> _Work to be completed_
The output should be all lines of the entries below in which the word "badge" occurs.
# # #
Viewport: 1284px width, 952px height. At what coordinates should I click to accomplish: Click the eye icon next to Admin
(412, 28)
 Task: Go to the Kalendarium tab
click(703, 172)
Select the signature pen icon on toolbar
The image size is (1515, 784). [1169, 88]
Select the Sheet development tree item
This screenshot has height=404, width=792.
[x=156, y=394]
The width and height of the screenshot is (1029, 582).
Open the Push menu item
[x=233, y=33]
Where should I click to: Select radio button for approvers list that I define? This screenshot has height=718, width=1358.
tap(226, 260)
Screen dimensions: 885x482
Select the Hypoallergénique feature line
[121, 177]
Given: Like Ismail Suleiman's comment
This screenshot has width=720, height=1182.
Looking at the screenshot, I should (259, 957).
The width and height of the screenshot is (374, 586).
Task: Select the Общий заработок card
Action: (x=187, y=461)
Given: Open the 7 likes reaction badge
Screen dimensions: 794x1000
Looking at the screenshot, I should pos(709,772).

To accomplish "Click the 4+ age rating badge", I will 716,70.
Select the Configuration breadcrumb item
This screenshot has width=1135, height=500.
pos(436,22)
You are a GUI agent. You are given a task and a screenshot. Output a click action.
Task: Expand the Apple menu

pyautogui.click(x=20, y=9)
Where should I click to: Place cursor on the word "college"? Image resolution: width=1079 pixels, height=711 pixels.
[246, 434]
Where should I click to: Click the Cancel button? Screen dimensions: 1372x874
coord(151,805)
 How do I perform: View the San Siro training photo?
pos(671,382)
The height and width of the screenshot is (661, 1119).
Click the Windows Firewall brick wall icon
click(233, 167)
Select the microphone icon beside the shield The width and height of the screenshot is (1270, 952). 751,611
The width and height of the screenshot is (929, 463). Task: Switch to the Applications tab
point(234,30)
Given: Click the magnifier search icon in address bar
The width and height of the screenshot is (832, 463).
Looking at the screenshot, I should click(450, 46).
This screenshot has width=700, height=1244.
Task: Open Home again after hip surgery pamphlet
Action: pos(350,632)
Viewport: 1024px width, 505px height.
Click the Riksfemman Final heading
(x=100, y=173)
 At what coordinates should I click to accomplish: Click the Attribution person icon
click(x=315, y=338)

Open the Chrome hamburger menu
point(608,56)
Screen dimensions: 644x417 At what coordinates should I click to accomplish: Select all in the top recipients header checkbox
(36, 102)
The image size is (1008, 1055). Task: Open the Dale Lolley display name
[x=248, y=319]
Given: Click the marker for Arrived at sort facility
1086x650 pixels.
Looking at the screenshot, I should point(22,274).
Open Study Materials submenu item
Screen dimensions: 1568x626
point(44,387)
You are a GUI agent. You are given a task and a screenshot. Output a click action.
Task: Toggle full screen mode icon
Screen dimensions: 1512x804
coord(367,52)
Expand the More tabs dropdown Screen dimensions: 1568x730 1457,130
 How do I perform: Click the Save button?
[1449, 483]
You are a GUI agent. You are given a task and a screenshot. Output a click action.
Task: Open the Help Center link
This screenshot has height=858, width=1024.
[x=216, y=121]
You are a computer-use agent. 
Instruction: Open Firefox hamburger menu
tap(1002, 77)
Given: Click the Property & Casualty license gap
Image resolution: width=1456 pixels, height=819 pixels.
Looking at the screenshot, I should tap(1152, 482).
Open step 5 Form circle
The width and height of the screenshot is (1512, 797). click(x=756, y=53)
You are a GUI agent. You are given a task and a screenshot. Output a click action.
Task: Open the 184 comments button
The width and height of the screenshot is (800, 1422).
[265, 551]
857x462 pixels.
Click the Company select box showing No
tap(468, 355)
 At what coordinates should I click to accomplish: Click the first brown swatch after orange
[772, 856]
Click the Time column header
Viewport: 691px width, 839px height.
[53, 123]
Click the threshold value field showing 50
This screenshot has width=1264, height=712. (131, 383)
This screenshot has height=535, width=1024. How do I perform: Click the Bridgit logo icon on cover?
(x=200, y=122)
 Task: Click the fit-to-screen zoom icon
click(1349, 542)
# # #
> _Exercise solution_
Given: Open the 7 likes reaction badge
To accomplish "Click the 4+ age rating badge", I will 716,70.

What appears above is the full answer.